Intertwining Neural Therapy and Osteopathy

Volume: 12
Issue: 2
February 15, 2017
Intertwining Neural Therapy and Osteopathy

Dear Colleagues:

Regular readers will know that in my own practice, neural therapy is frequently intertwined with osteopathy. Often I find situations where either therapy might be helpful and it is not clear which one to choose.

A recent discussion with Nicolas Stamer of Germany (who will be speaking at the international neural therapy conference in Ottawa in May) made clear to me that I am not alone in this regard. In fact this question will be at least part of what he will discuss in his lecture.

This month I would like to present a simple case demonstrating this blending of “interference field” and “somatic dysfunction”:

A vigorous, healthy 64 year-old man presented with right hip pain that had begun suddenly with a chiropractic manipulation over a year before.  The situation was unusual in that he had sought chiropractic care with no symptoms (at his wife’s urging!). The manipulation had been of his low back and was not particularly forceful.

Further chiropractic treatment could not reverse the pain.  It was made worse by lying on his right side and it was disturbing his sleep. It was otherwise unaffected by posture or movement.  In fact, he played ice-hockey regularly without difficulty.

His health was otherwise good with the exception of “borderline diabetes” (surprising given his slim physique).  There was no history of serious trauma. Past surgery included an appendectomy as a child and a left anterior cruciate ligament repair at age 54.

Examination showed full range of motion of his right hip with the exception of tight hip adductors, slightly tighter hamstrings on the right and a right pubic “downslide”, i.e. less resistance to gentle caudad pressure on the right pube relative to the left, while supine.  “Arcing” (a focal pulsation of about 60 cycles/min.) emanated from the right hip region. Craniosacral motion over the sacrum was severely restricted.

The arcing was treated using an osteopathic “unwinding” technique; the right hip adductors and hamstrings released and the pubes were restored to normal balance.

One month later, the patient returned reporting no improvement, and in fact, a worsening of his pain.

Neural therapists know that a worsening of pain after treatment of an interference field indicates that there is another nearby, more important, interference field.  Re-examination of the patient showed the same muscle and pelvic ring imbalances as before, and with autonomic response testing a “therapy localization sign” (See page 51 of my book on the left side. Further searching revealed an interference field at the coccyx that was treated with the Tenscam device, with immediate restoration of blocked regulation.

One month later the patient reported complete abolition of the hip pain until a slight recurrence the night before the visit.  Again an interference field was found at the coccyx and treated with immediate relief from the pain.

Another month later, he reported no pain at all.
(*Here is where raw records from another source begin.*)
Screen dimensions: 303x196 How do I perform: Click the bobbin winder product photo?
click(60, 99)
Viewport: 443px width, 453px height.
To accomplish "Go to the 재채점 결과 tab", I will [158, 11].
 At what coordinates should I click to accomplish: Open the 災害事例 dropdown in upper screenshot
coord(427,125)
I present this case because a combination of unilateral tight hip adductor muscles, combined with a pubic “downslip” or “downslide” (a more modern term would be “inferior pubes”) is an exceedingly common and easily treatable somatic dysfunction. It is often associated with anterior knee pain, especially in young adolescent girls, but pain may surface in other locations, as in my patient.
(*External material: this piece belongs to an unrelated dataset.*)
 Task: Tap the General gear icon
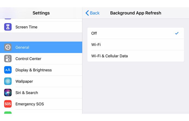tap(8, 47)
Treatment is very simple: With the patient supine on the examining table, the physician passively abducts the affected leg (the side with tight hip adductors) until some resistance is felt.  At this point the patient is instructed to gently adduct the leg against resistance (isometric) for a slow count of five. Re-examination should show that the leg can be passively abducted a little farther. Repeat the resisted adduction, several times if necessary, until the leg can be abducted as far as on the opposite side. The position of the pubic bones should normalize and the treatment is then finished.

This treatment is almost always effective and does not need to be repeated.  In my patient’s case, the failure of osteopathic treatment, and in fact, the patient’s worsening was totally unexpected. This was a distinct wake-up call that a nearby interference field needed to be found and to be treated.

This lesson can be generalized to other failures of manual treatment. Always look for an interference field if the treatment does not succeed.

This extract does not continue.